Ao lado dos pesquisadores Fabio Peixoto Baldaia e Tiago Medeiros, faz parte da pesquisa “O Bolsonarismo e o Brasil Profundo: uma análise sobre a ascensão e permanência de um fenômeno sociocultural e político”. O estudo sobre o bolsonarismo começou em 2020 e é uma das pesquisas do Grupo de Pesquisa Laboratório de Estudos Brasil Profundo do Instituto Federal da Bahia (IFBA).

A pesquisa descreve como Bolsonaro conseguiu capturar o sentimento de anti-institucionalidade – “região invisível” na qual valores, crenças e a moral se constroem à margem das instituições ou do próprio Estado. Restando aos milhões de brasileiros, a família como estrutura de amparo e afeto.  Razão pela qual Bolsonaro conquista a imagem de “mito” ao defendê-la.

Para o estudo, pelo fato de a institucionalidade brasileira sempre ter sido excludente (todos os processos históricos foram conduzidos pela elite, como o golpe militar da proclamação da República, abolição da escravatura e o poder sempre concentrado em oligarquias), um conservadorismo difuso associado à não institucionalidade tornou-se a marca de uma “recriação da realidade” pelo Brasil profundo – um combo de ideias como “a lei não deixa a gente trabalhar” com militarismo, neopentecostalismo, reação a pautas identitárias, sobretudo LGBT etc.
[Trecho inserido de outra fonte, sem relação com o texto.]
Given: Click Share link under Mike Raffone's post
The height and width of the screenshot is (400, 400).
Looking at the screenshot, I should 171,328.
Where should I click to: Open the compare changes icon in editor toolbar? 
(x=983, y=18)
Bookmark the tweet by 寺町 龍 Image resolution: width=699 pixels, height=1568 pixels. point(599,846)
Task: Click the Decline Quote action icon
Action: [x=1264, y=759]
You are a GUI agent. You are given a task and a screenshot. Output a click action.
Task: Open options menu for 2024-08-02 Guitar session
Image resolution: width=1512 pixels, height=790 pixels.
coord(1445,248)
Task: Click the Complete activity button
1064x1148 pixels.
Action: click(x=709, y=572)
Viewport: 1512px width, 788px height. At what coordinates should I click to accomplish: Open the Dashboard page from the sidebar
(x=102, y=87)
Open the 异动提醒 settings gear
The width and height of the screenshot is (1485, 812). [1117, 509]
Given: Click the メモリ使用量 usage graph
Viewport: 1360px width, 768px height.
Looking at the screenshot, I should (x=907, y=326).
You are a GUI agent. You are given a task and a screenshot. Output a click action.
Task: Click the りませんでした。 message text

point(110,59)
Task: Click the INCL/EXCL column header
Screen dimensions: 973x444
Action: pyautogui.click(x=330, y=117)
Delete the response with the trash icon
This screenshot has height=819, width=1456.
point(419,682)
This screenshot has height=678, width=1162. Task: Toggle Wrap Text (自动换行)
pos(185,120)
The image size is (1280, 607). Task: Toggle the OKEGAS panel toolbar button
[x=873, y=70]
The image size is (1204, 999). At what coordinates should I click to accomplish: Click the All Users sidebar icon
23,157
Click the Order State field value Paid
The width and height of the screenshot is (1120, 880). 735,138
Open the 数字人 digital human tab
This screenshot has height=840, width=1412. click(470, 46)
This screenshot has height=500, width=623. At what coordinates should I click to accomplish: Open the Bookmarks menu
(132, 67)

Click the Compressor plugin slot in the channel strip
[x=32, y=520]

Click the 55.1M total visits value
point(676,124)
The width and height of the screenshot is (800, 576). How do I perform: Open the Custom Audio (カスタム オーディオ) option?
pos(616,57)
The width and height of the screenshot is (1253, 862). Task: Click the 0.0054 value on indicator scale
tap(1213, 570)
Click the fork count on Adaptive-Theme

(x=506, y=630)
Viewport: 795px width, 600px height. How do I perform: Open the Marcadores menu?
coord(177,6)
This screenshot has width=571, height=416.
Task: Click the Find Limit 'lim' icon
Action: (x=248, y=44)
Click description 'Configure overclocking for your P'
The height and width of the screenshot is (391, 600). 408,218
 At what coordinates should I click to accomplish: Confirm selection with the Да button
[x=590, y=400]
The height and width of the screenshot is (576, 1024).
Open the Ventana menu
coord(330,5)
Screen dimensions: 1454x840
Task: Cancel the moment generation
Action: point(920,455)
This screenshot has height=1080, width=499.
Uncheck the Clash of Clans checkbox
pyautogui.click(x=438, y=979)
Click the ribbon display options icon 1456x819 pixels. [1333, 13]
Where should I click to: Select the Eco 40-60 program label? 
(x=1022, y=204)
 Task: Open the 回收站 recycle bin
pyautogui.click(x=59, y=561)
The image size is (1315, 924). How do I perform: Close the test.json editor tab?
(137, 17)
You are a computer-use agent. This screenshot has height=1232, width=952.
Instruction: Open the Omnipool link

Um dos interessantes resultados dessa pesquisa foi demonstrar como o bolsonarismo nunca foi mera replicação local do fenômeno do trumpismo ou das correntes ultraconservadoras do Hemisfério Norte. 

Como, por exemplo, a pauta antivacina: como os alertas de Bolsonaro tiveram pouca repercussão mesmo na sua base, não conseguindo dar origem a um movimento antivacinação como nos EUA - “A narrativa antivacina se descola do ‘Brasil Profundo’ porque é exótica para os brasileiros, que tomam vacina há décadas, vacinam os filhos etc.”, analisa Baldaia.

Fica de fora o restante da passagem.